▶ **EXERCISE**: Your answer should be an exact copy of the lines from the one containing "Image resolution: width=466" through the last line of the records below, without any pictures.

SOURCE RECORDS START

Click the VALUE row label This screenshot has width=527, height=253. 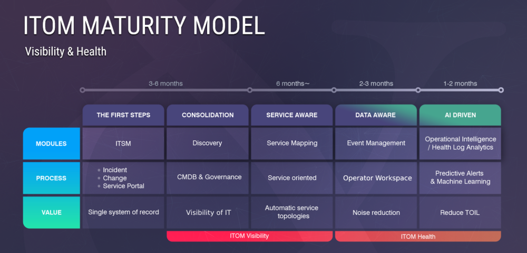[x=52, y=212]
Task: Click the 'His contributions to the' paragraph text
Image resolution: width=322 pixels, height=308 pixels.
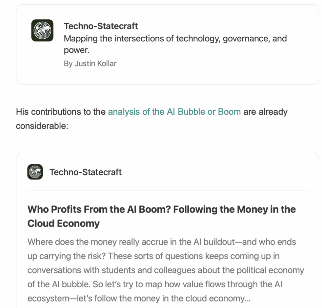Action: coord(61,112)
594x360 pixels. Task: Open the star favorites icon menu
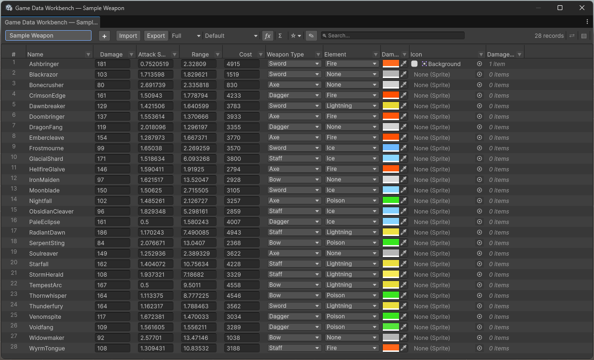click(x=294, y=35)
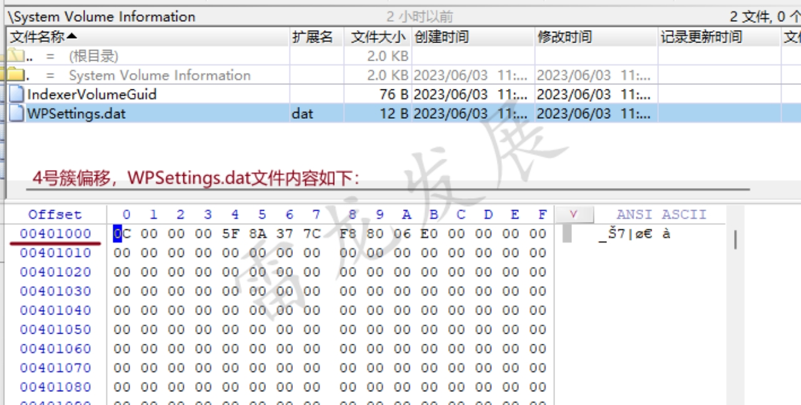The image size is (801, 405).
Task: Click the 文件大小 column header
Action: pyautogui.click(x=375, y=36)
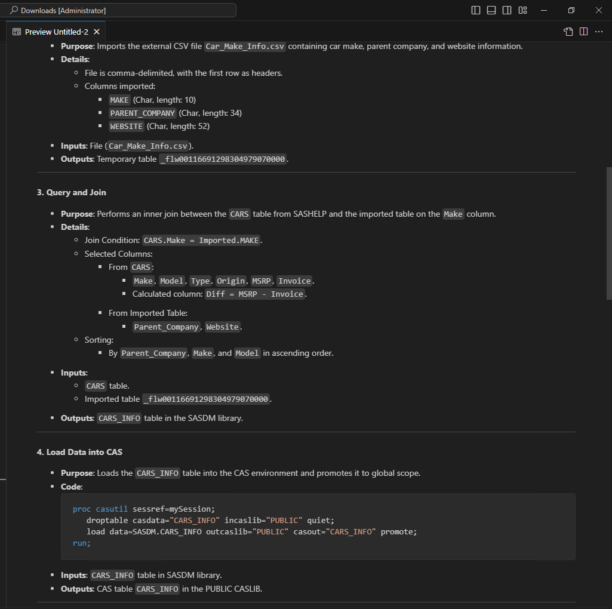Click the CARS_INFO code snippet under Outputs
Viewport: 612px width, 609px height.
pos(119,418)
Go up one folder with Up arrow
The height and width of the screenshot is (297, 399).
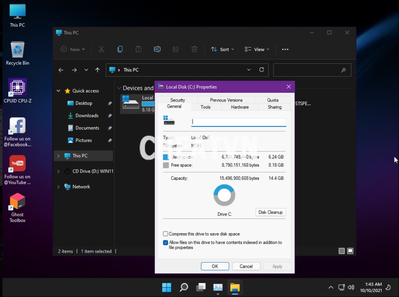click(97, 70)
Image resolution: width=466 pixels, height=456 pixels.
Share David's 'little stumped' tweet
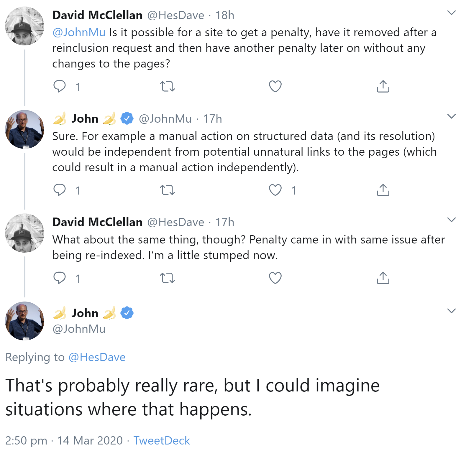383,278
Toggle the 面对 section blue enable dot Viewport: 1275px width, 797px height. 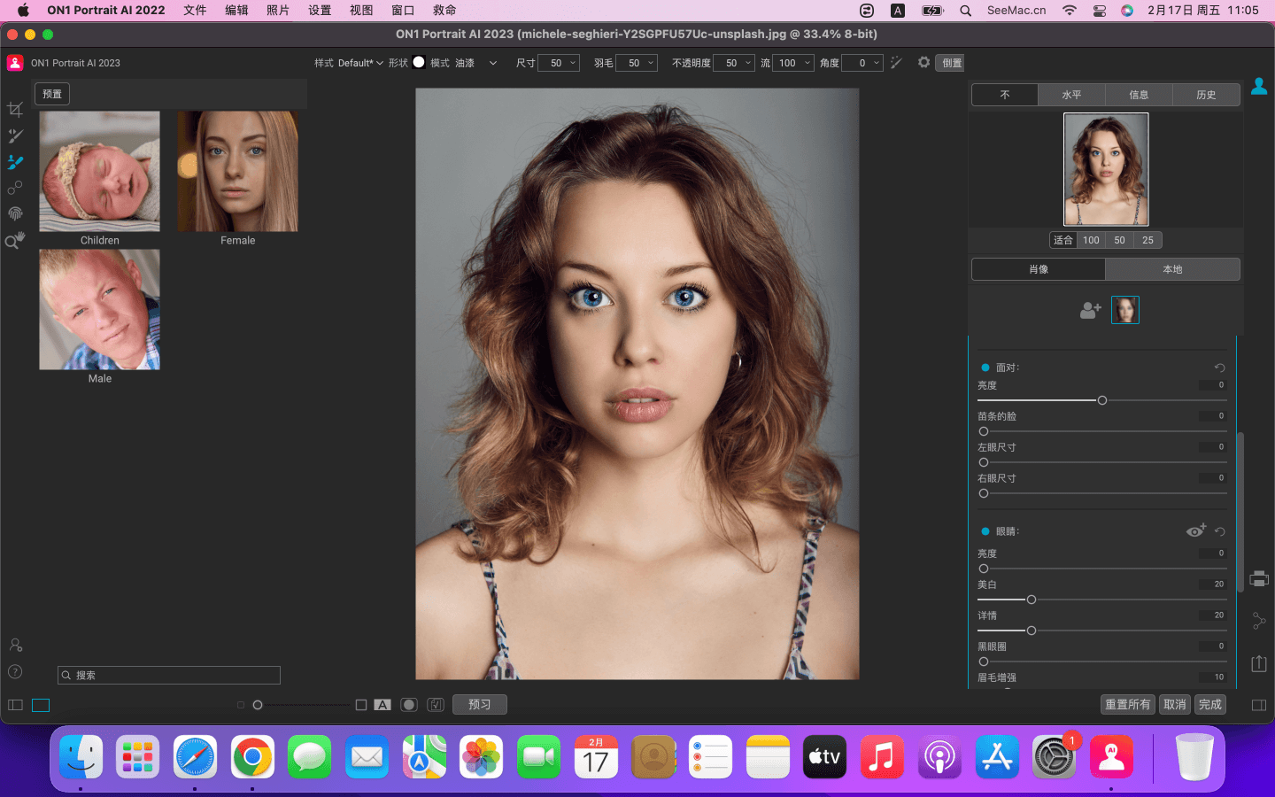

SOURCE RECORDS END

▶ **EXERCISE SOLUTION**:
Image resolution: width=466 pixels, height=456 pixels.
Share David's 'little stumped' tweet
383,278
Toggle the 面对 section blue enable dot Viewport: 1275px width, 797px height. 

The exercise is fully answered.